My point? A 40 minute walk in a wood and two encounters with the locals felt like gift moments that can't be organised or predicted. And if I'd had my camera I would have missed the pleasure of enjoying the sight for its own sake. There is an anxiety attached to 'getting the photo' that often gets in the way of attending to what is seen. I doubt I'll forget the grace of effortless movement and reflected glory in that performance of blue sky ballet.
That anxiety to possess, to make an experience permanent, to have something to show to others either to impress them or for the straightforward pleasure of giving vicarious pleasure to someone else - such motivations are commonplace. But they can also get in the way of simply being present to what presents itself to us.
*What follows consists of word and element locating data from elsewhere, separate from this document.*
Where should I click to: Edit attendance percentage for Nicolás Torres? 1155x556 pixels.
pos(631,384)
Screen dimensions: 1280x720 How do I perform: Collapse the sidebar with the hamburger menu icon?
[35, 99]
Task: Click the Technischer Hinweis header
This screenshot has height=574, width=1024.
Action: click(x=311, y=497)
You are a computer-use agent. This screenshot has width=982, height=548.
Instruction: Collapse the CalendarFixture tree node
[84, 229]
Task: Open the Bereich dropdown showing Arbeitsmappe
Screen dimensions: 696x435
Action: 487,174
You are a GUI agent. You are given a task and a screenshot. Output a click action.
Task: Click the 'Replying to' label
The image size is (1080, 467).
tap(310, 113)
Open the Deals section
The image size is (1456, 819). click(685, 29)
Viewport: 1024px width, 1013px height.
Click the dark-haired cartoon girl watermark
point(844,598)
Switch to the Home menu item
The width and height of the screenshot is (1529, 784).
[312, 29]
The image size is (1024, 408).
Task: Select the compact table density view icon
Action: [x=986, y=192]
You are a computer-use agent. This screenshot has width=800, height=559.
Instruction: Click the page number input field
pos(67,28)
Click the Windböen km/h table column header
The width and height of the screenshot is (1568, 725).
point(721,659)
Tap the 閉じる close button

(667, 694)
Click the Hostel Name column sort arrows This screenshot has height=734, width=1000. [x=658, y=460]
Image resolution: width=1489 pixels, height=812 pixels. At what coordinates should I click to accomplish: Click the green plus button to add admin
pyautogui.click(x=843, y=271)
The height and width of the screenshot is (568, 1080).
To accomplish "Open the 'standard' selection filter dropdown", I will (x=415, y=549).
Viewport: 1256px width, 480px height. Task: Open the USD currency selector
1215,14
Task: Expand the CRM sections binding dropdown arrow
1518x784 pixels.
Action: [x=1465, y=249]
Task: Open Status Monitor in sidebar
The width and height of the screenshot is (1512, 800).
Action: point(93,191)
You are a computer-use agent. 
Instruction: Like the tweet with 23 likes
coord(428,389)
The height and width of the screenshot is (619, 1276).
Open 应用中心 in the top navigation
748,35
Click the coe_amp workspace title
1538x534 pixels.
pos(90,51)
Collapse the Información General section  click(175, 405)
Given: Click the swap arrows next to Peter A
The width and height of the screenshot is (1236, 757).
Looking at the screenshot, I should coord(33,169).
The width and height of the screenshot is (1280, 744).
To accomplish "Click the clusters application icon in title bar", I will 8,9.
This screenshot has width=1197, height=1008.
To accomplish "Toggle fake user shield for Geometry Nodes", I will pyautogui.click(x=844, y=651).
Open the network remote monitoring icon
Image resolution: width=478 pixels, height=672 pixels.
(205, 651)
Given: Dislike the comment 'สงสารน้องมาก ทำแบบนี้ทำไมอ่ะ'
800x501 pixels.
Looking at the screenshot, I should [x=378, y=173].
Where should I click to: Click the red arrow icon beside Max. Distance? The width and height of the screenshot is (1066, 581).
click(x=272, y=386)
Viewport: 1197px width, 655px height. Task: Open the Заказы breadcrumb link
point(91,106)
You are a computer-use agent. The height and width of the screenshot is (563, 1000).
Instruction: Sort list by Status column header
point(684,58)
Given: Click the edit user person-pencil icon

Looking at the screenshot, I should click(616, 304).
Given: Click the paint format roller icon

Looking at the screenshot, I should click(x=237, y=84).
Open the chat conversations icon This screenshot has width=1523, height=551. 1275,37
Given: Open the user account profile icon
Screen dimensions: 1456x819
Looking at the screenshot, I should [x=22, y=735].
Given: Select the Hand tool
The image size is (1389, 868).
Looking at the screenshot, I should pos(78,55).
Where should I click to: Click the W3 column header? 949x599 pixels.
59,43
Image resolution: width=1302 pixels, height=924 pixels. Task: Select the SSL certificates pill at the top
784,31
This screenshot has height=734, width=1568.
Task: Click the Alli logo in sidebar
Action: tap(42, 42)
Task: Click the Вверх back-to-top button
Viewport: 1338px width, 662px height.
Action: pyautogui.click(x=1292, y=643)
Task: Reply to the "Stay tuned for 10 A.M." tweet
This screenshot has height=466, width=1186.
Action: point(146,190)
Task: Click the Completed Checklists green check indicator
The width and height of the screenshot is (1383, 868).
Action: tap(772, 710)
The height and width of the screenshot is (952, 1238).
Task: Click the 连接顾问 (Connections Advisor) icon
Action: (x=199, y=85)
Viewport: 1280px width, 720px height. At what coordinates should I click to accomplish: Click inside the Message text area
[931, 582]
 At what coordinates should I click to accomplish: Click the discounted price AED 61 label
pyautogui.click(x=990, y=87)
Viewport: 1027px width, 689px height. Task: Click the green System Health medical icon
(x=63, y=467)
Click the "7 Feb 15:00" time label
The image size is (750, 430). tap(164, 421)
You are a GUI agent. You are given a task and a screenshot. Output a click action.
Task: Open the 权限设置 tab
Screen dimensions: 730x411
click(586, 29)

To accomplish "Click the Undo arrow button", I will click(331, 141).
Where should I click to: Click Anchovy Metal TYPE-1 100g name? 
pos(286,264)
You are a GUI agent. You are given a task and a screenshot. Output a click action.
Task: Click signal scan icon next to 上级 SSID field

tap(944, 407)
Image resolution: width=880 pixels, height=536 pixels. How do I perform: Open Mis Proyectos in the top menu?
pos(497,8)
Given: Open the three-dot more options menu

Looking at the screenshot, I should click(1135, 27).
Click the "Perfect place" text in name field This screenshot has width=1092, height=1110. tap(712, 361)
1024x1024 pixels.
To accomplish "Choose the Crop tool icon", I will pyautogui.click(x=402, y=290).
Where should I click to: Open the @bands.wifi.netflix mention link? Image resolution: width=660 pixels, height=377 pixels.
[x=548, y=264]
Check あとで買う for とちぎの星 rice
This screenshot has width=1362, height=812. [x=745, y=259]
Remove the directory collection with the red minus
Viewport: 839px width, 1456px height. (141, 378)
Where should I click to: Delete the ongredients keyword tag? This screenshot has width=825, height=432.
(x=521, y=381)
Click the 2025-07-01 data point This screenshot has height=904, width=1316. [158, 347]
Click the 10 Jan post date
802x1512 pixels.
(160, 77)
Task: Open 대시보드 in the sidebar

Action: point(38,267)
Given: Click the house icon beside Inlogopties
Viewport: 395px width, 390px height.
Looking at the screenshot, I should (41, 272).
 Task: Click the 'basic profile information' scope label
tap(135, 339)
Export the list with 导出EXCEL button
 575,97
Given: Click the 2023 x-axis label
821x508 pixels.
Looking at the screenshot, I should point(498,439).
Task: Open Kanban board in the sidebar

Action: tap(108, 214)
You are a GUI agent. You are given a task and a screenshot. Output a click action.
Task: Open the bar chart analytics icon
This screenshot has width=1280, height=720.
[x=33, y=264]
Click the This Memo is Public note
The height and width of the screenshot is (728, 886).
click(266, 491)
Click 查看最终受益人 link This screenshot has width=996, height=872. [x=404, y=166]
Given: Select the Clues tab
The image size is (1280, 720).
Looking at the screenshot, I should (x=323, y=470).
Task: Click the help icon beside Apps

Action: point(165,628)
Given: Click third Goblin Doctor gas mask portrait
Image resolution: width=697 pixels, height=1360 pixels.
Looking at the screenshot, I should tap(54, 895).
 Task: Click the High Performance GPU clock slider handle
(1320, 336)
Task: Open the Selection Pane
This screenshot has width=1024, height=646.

Contemplative thought, unhurried reflection, allowing the heart as well as the mind to process experience, training ourselves in attention, but also in alertness of response to experiences that live with us, and go on reverberating inside - these are habits of heart and mind that don't easily accommodate to the immediacy of our digital and social media saturated culture.
Indeed it may be that prayer, contemplative and meditative, patient and sustained in quietness, offers a much richer alternative to nurture and nourish the inner life. Which is another way of saying that we can be so intent on capturing more experiences that we miss the significant experience of being present to who we are and who the other is. And so un knowingly we silence and bypass the wonder of life's unseen, because unlooked for, gifts.
As an example. A week ago we visited the Scottish Highland Wildlife Park. The wolves, the snow leopards and the Scottish wildcats were all I expected of spectacular beauty, constrained for their own good and for the preservation of their species. But it's hard not to feel the mixture of exhilaration in their wildness, and sadness that their existence is so limited and their created potential for life fenced in.
I have photos of these animals, but the one I choose to show is of something altogether more mundane, till you have a context. The robin is sitting on a pole within a yard or two of several wildcats. But it knows it's safe, because it is free and the cats are not. There's no need to expound any parable in this. It was a moment of insight, captured on camera, when the juxtaposition of bird and cat caught my imagination. What does it mean? I've no idea. It remains a moment of wonder. Though only after I looked at the photo did I see the cruciform shape of the fence.